→ **Requirement**
Give again the line that contains "[button] (566, 33)" and every line after it to the end of the records. Keep them exactly as they are and add nothing.

Stored records:
-----

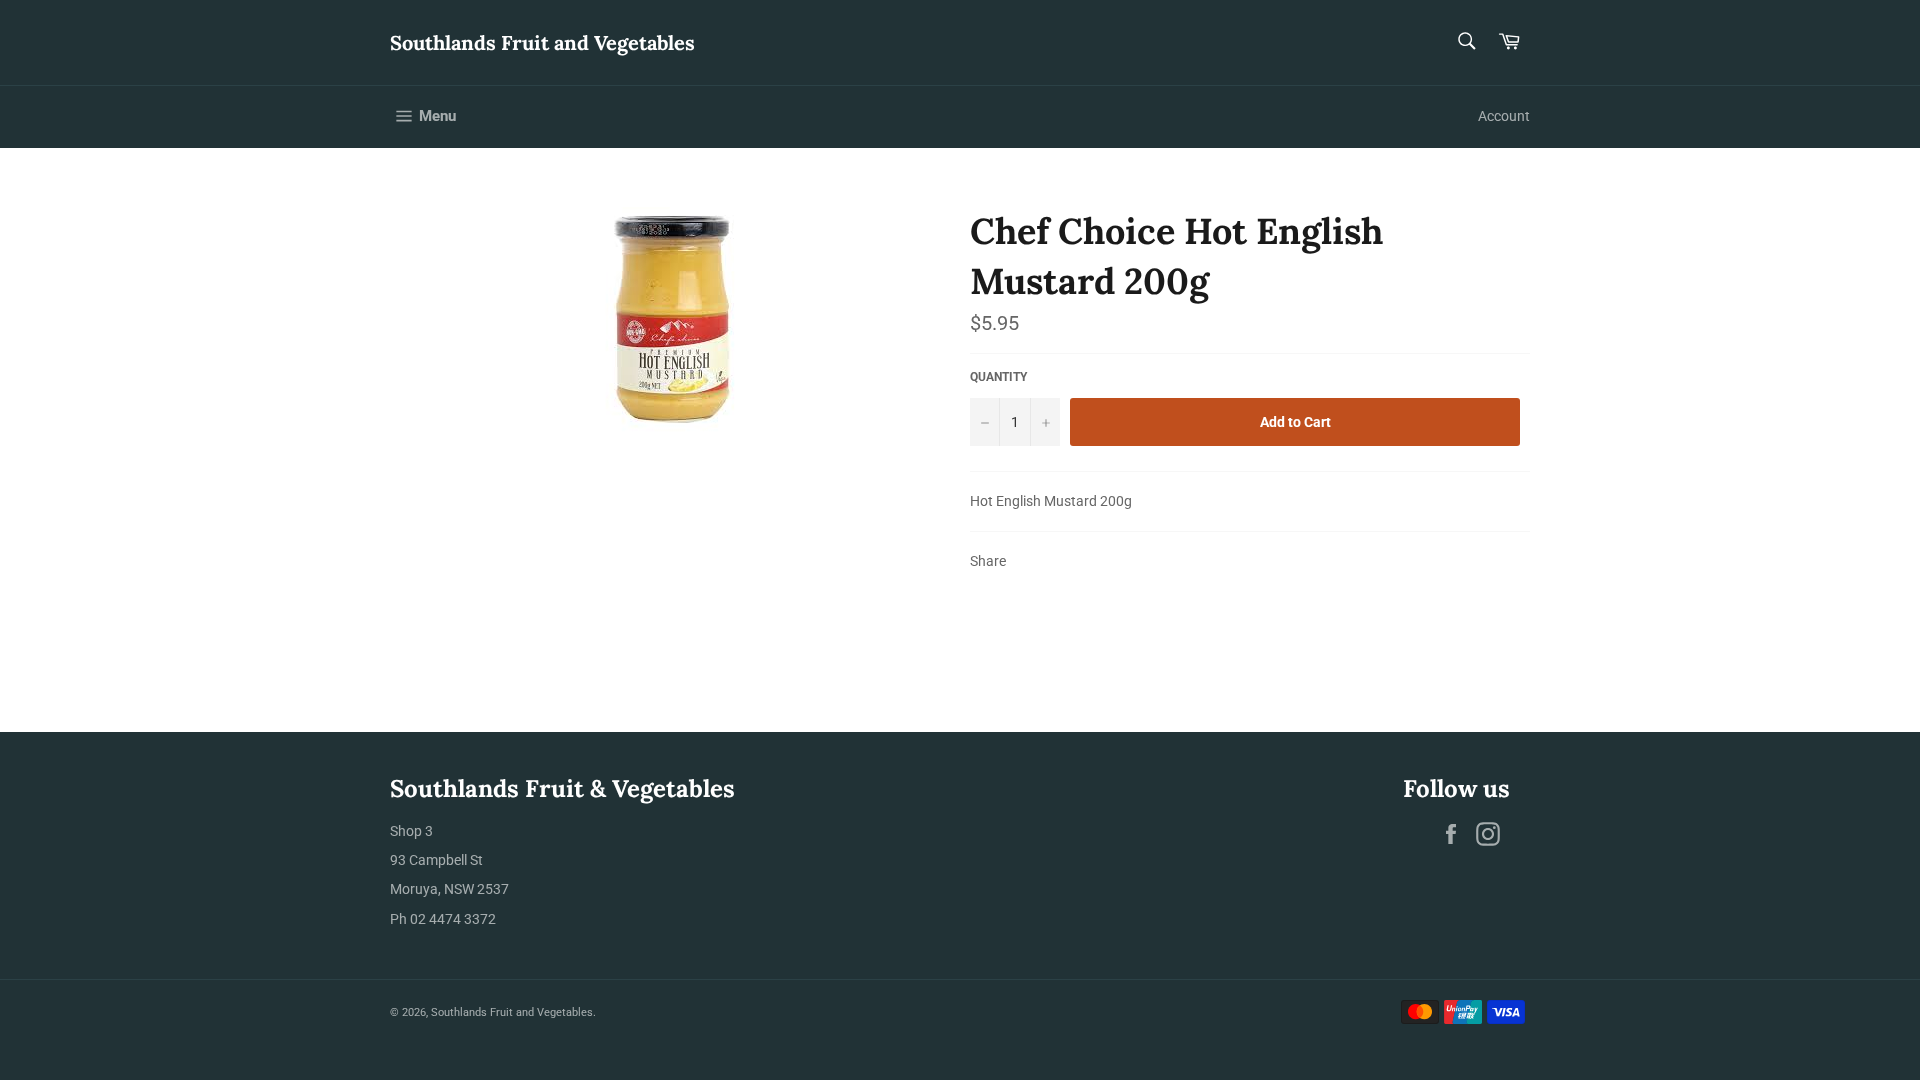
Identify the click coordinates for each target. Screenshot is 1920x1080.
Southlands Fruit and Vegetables (542, 42)
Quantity (998, 377)
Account (1504, 116)
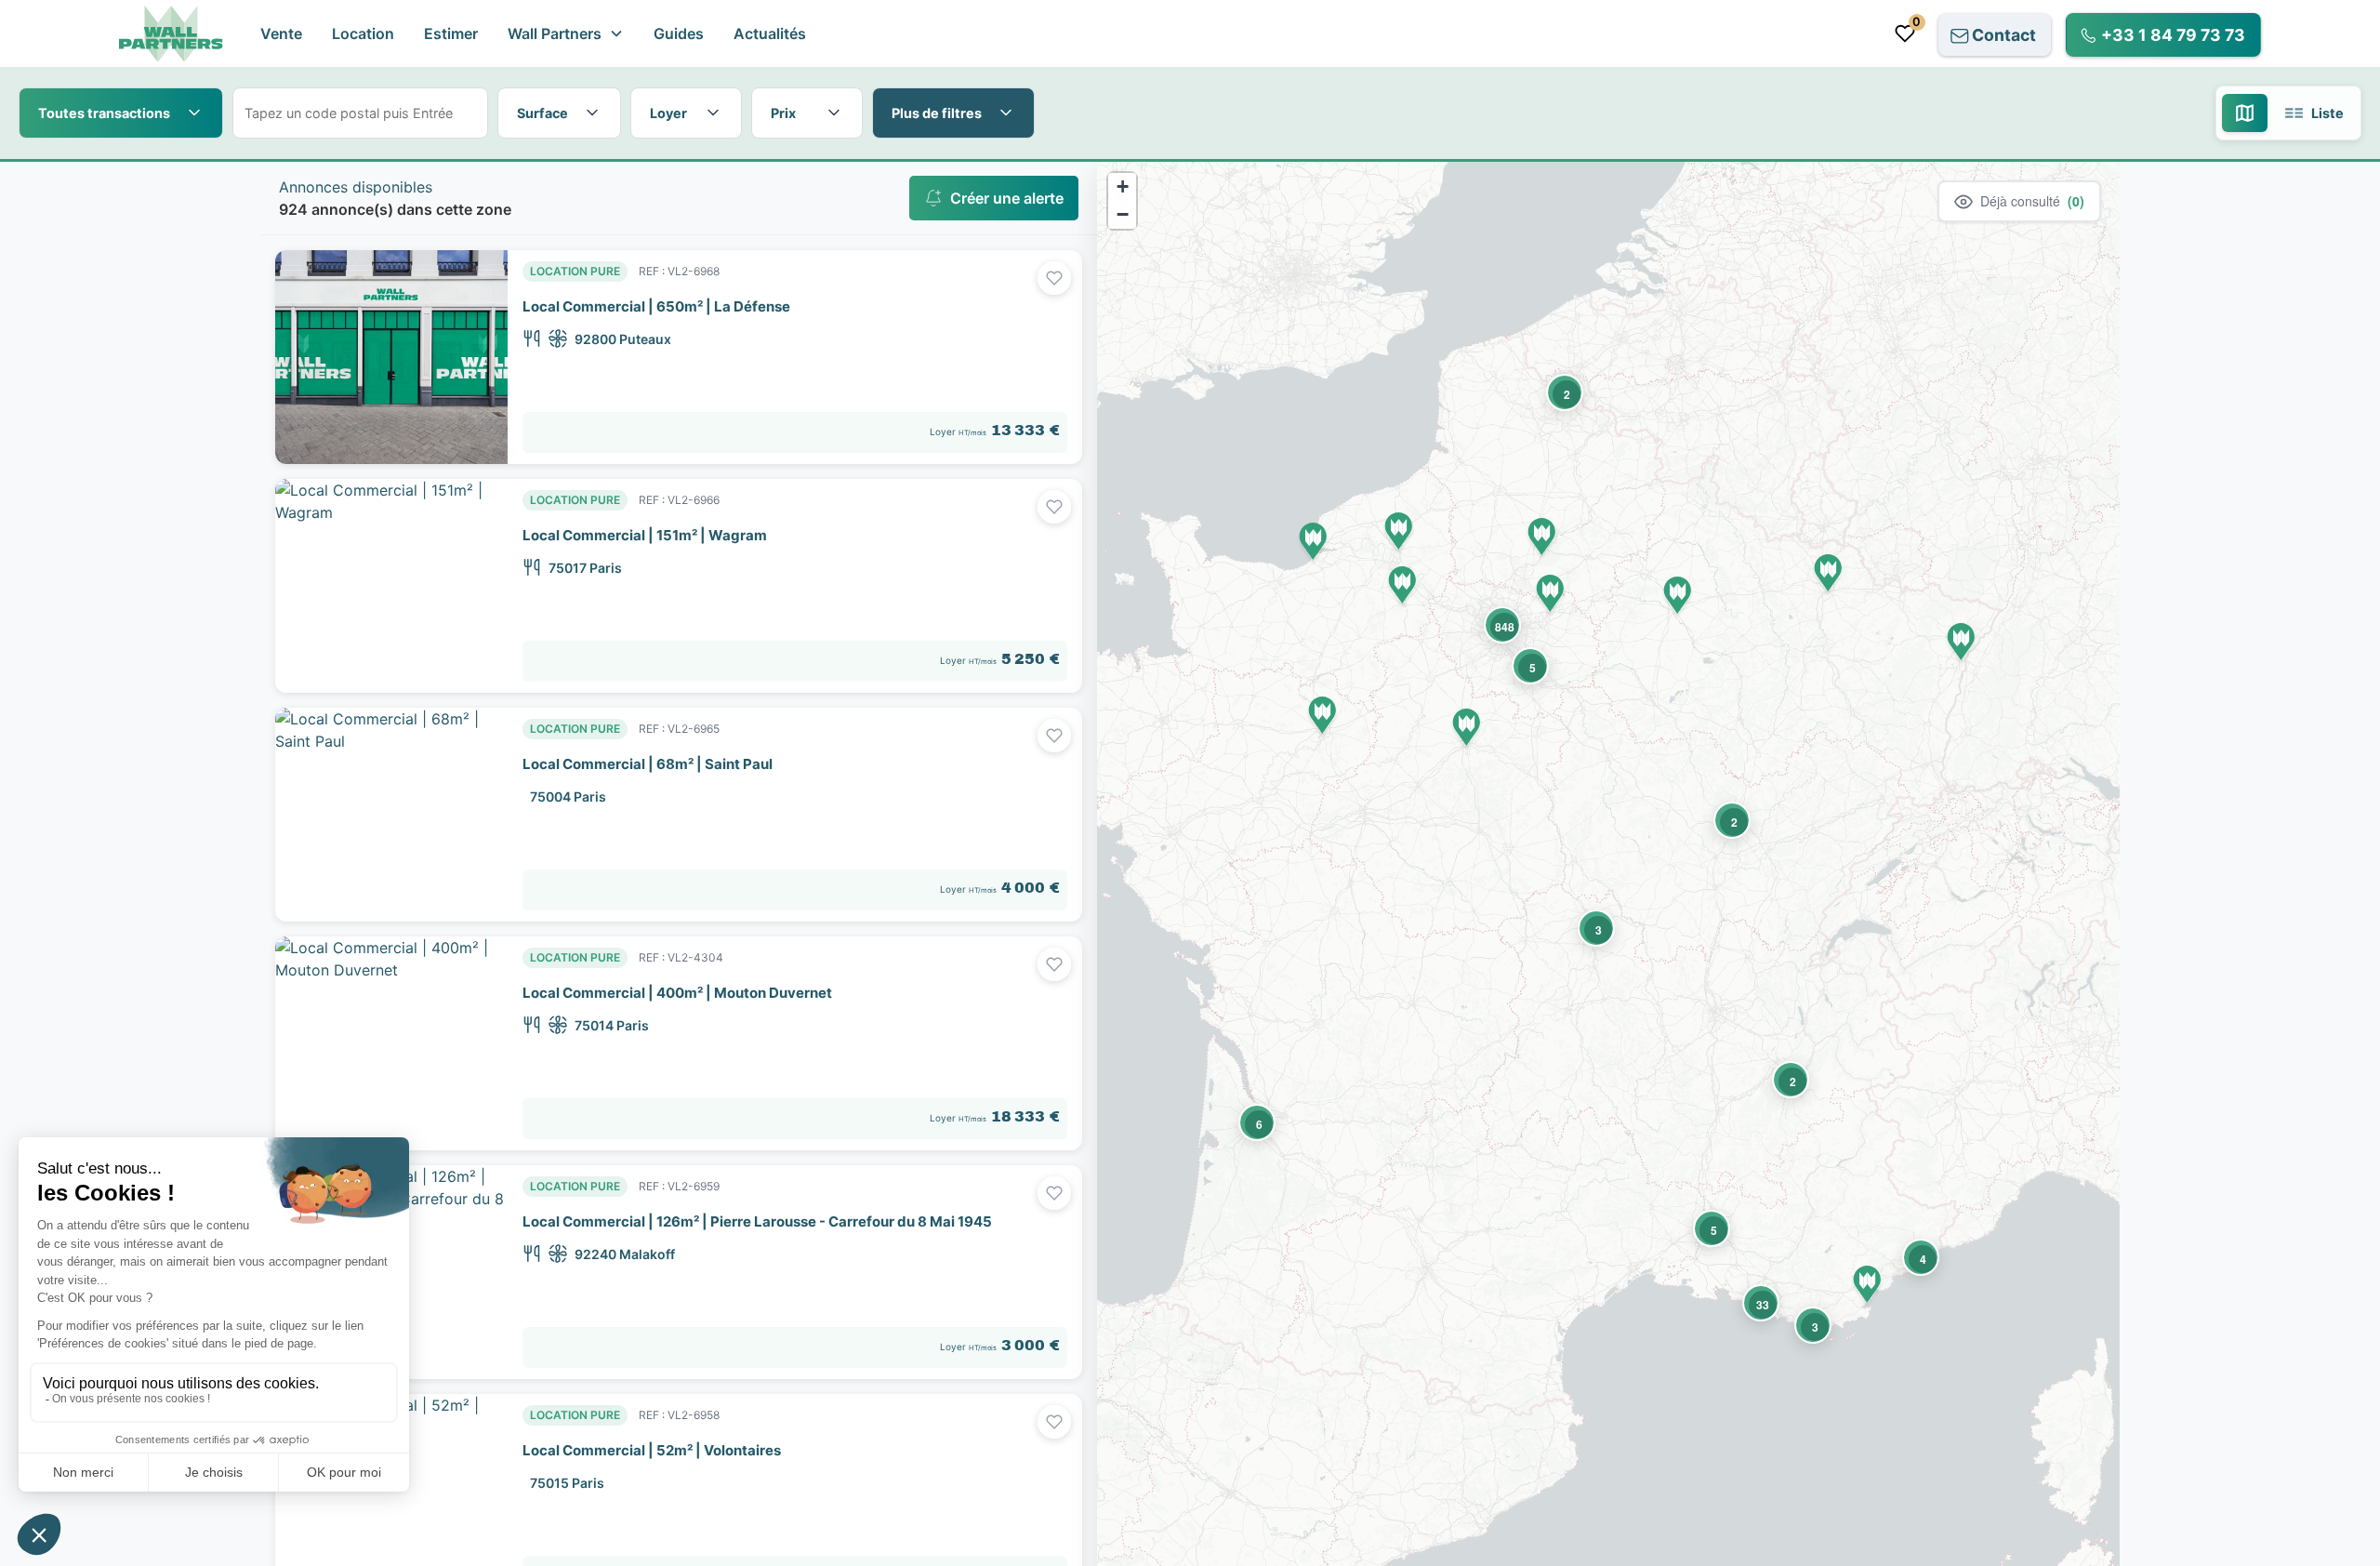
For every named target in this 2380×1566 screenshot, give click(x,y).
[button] (566, 33)
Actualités (770, 33)
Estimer (451, 33)
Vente (281, 33)
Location (363, 33)
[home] (171, 34)
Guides (679, 33)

-----

→ **Answer to the exercise**
[button] (566, 33)
Actualités (770, 33)
Estimer (451, 33)
Vente (281, 33)
Location (363, 33)
[home] (171, 34)
Guides (679, 33)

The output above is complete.